Schriftelijke opgave:
Neem de records hieronder opnieuw over, vanaf het begin tot en met de regel met "pos(208,12)", met de verzoeken erbij. Verschuif daarbij elk getal in de antwoorden, de coördinaten, met 92.

(Records uit een dataset)
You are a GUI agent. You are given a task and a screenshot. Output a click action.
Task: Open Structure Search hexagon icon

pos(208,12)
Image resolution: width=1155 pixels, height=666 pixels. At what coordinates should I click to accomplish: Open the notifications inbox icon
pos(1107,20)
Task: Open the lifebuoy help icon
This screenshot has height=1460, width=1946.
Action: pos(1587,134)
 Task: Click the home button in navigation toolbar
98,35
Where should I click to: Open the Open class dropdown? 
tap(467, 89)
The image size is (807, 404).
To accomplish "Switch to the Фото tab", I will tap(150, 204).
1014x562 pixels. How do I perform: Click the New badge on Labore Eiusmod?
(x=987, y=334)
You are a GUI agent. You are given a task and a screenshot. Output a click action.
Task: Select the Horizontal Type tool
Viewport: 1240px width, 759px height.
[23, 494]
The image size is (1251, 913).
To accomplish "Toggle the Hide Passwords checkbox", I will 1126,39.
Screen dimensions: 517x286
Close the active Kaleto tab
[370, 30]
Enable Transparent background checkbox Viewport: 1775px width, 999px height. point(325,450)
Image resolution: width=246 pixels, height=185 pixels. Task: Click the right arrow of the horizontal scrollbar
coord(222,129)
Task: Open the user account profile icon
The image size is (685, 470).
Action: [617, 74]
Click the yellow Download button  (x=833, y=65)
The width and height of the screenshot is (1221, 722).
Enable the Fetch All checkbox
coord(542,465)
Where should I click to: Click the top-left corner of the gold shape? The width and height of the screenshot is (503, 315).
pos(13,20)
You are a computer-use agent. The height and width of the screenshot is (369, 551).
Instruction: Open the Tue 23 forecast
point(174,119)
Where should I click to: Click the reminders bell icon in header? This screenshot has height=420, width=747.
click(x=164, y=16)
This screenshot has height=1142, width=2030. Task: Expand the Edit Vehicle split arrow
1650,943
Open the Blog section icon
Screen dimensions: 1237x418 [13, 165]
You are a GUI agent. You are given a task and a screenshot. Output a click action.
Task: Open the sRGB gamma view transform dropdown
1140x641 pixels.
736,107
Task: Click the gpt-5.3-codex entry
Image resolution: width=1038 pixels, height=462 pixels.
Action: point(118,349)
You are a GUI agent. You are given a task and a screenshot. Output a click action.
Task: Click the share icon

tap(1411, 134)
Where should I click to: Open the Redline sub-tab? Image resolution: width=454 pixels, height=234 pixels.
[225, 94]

Resultaat van oefening:
You are a GUI agent. You are given a task and a screenshot. Output a click action.
Task: Open Structure Search hexagon icon

pos(300,104)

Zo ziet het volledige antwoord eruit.